§ TO DO: Which lines of the entries below hold the word "agent"? Report each of them.

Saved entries

============================================================

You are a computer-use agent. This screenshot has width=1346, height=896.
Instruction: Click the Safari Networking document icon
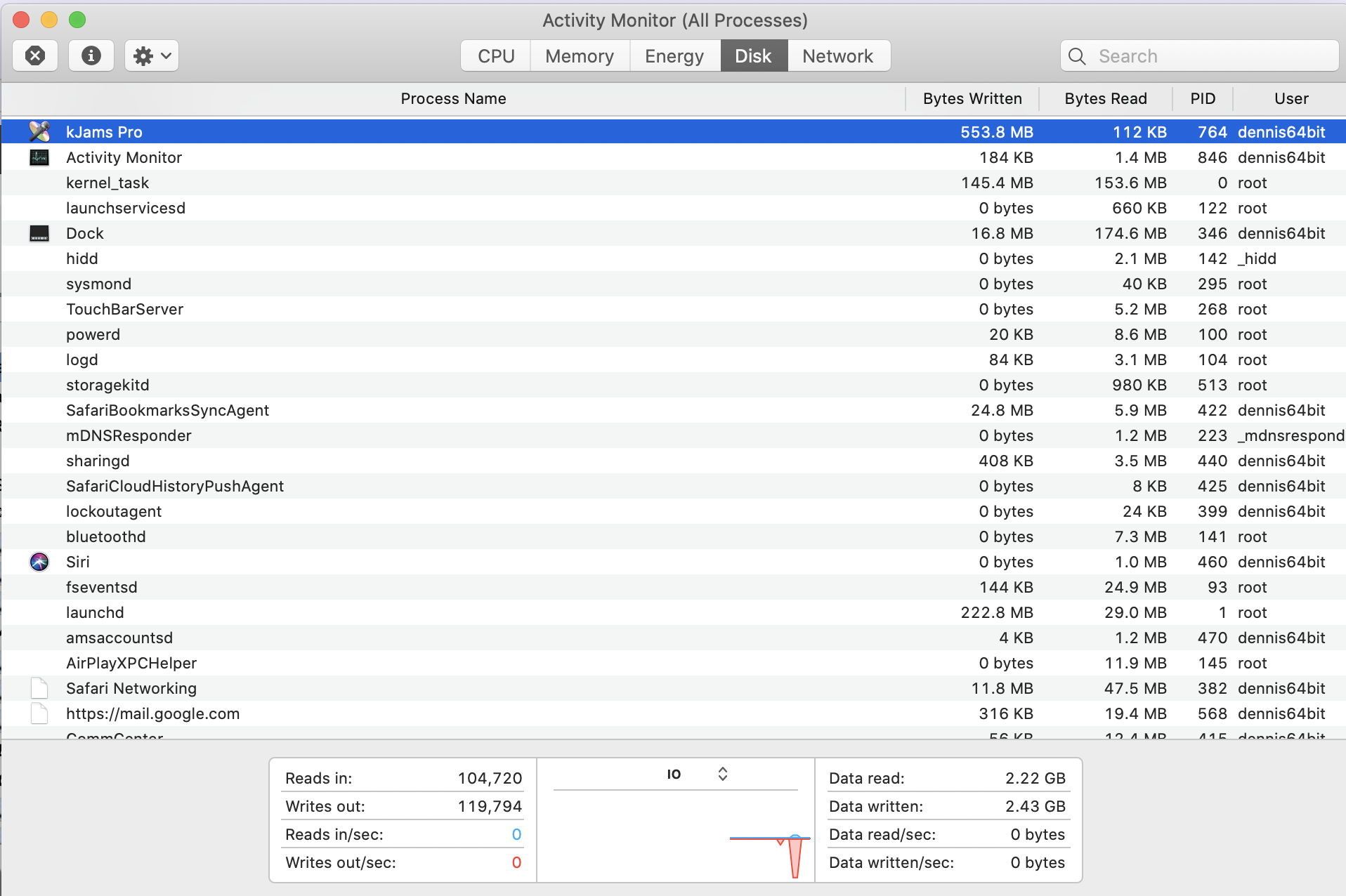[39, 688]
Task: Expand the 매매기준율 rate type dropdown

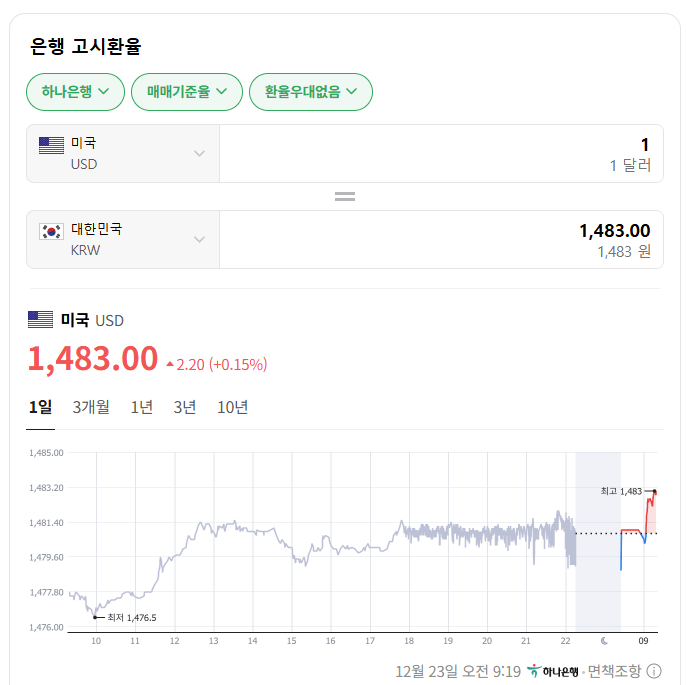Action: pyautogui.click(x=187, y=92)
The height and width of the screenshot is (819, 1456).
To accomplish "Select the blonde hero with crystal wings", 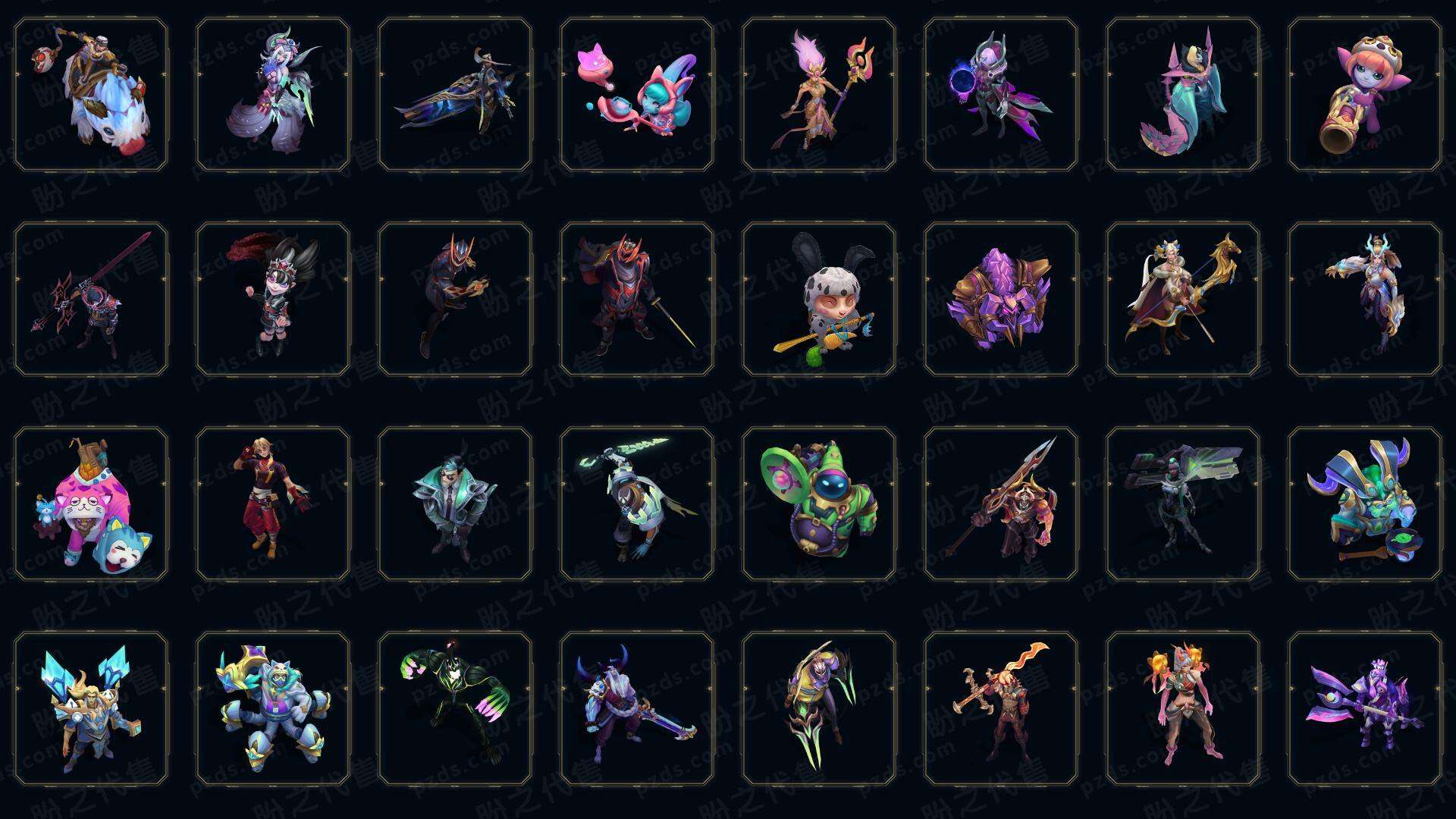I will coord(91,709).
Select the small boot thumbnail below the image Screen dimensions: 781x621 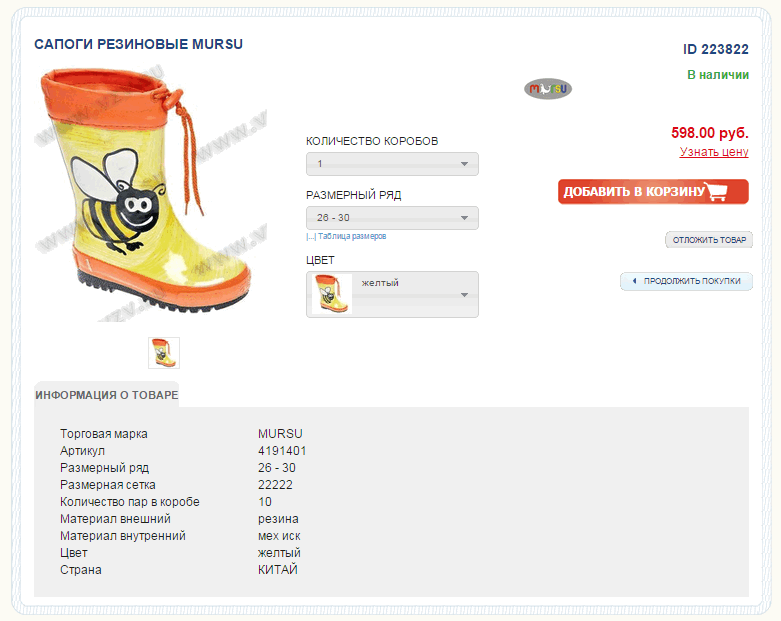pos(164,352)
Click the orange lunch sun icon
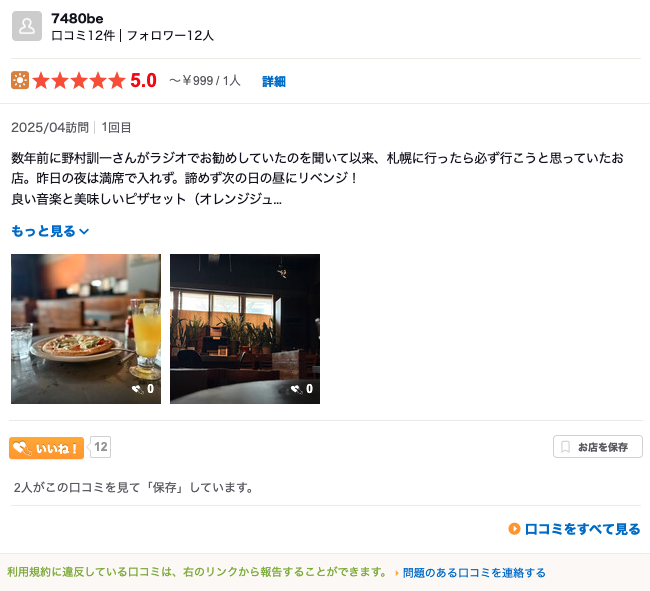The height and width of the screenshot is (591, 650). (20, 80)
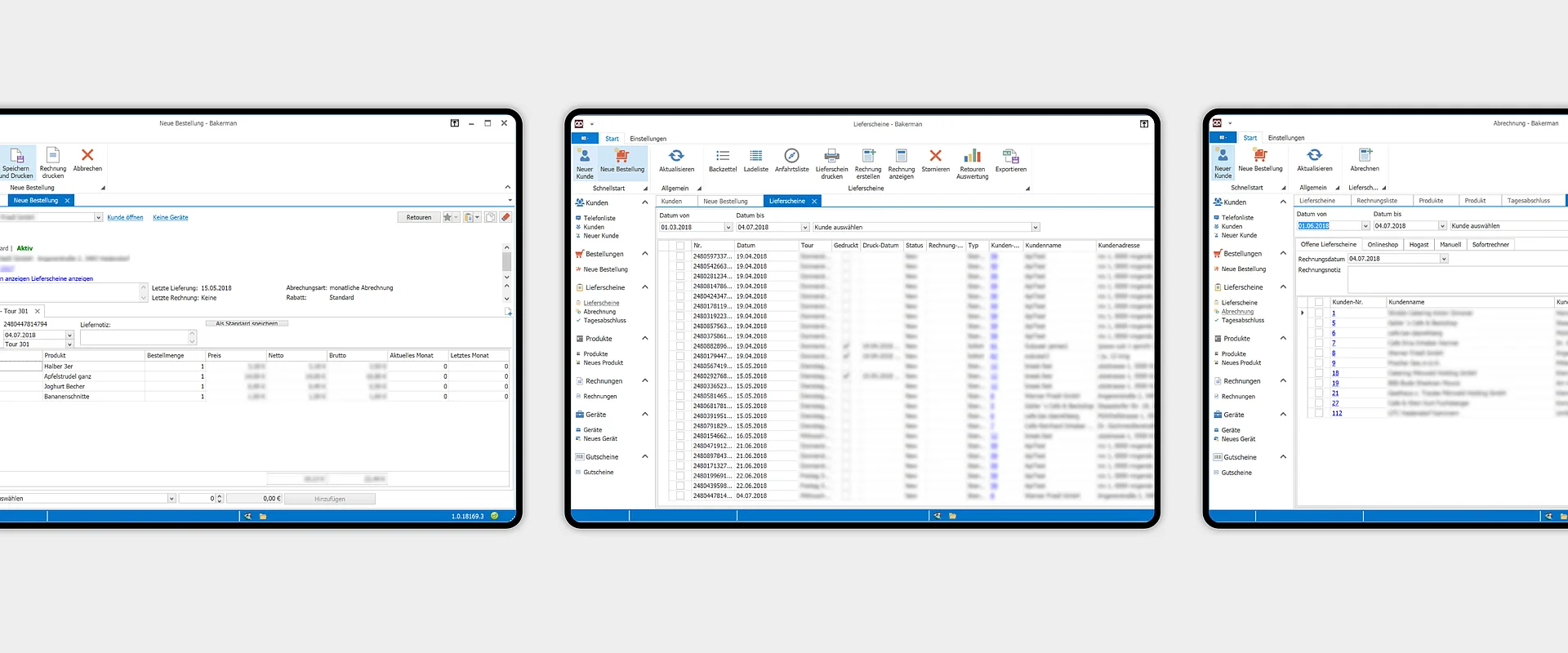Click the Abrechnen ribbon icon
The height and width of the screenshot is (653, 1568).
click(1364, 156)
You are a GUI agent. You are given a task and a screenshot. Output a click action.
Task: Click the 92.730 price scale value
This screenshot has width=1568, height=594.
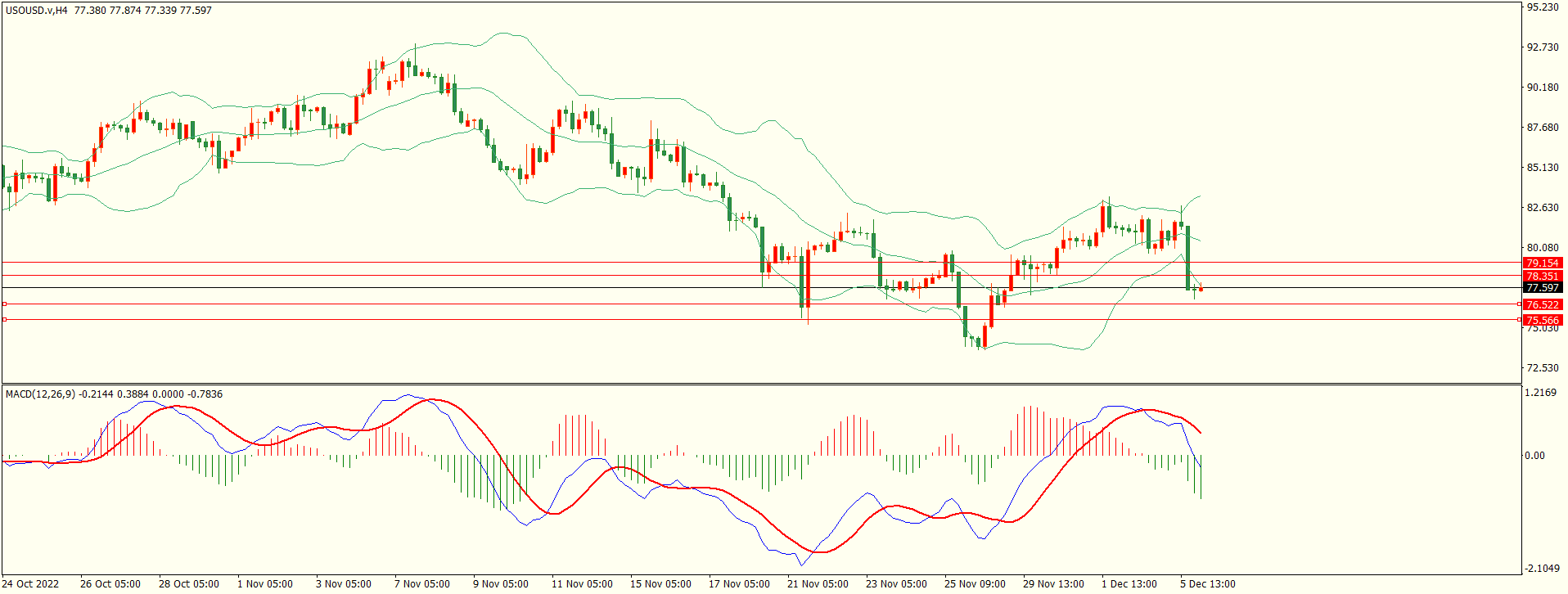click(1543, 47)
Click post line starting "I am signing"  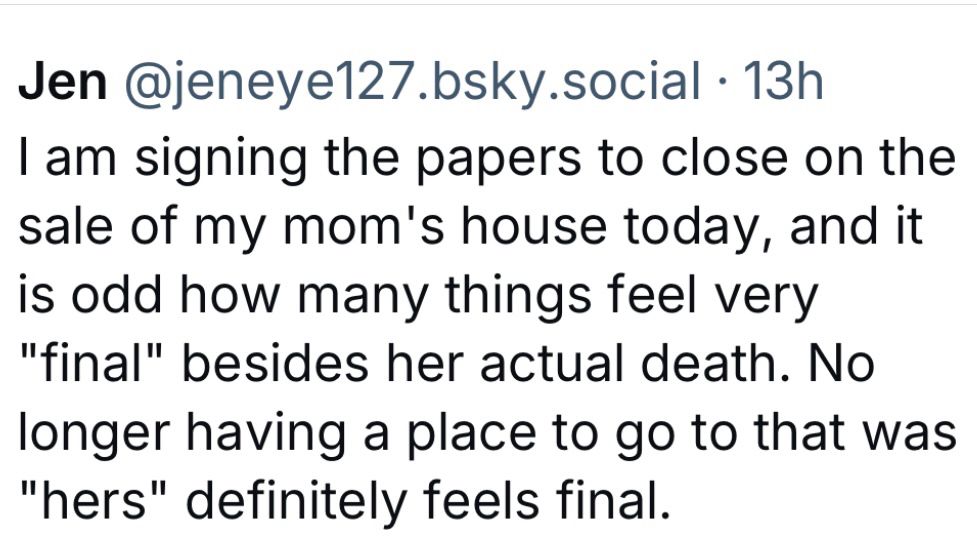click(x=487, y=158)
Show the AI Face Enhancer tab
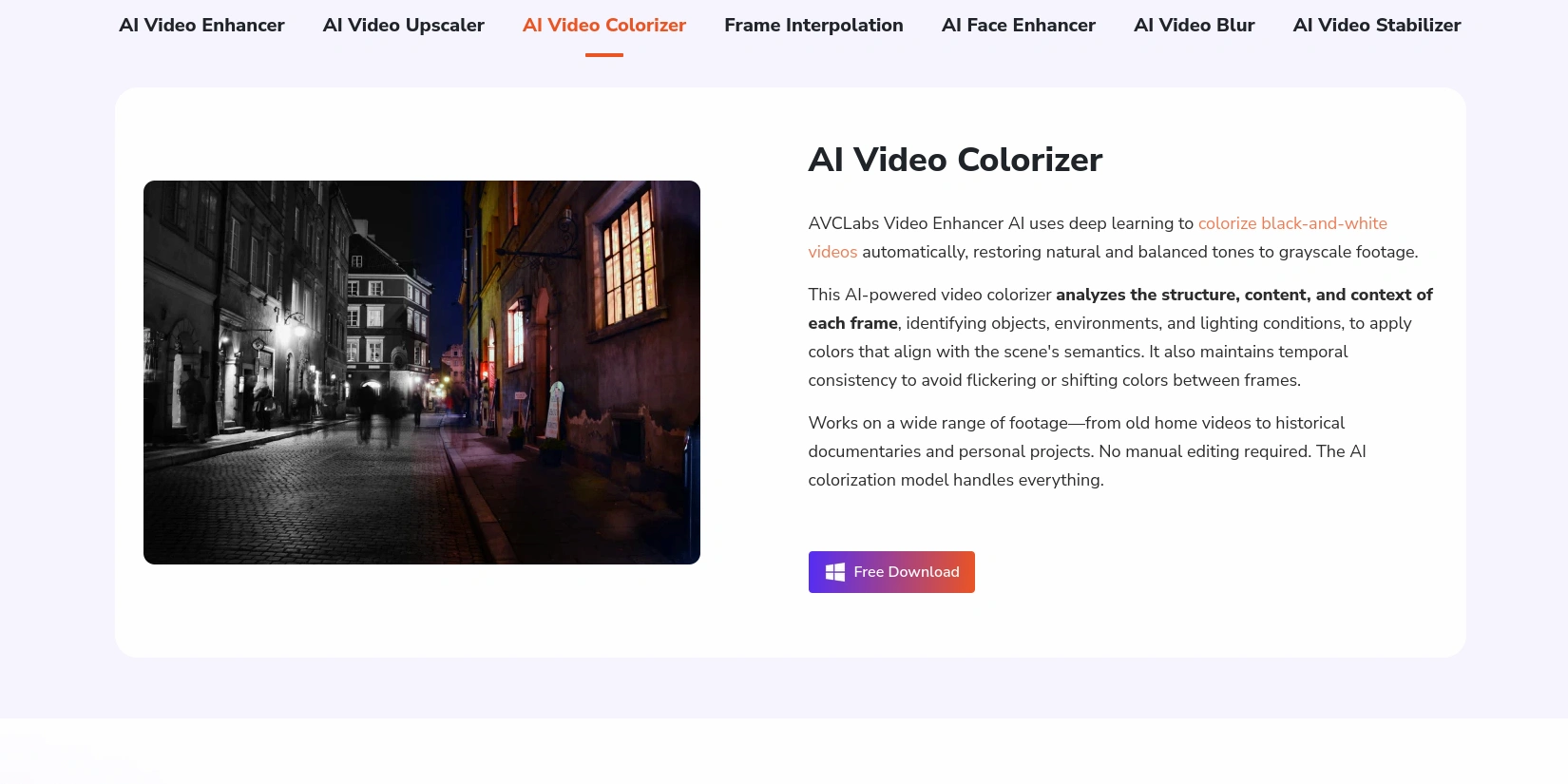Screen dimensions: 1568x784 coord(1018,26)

============================================================

§ REPLY:
You are a computer-use agent. This screenshot has width=1346, height=896.
You are a GUI agent. You are given a task and a screenshot. Output a click action.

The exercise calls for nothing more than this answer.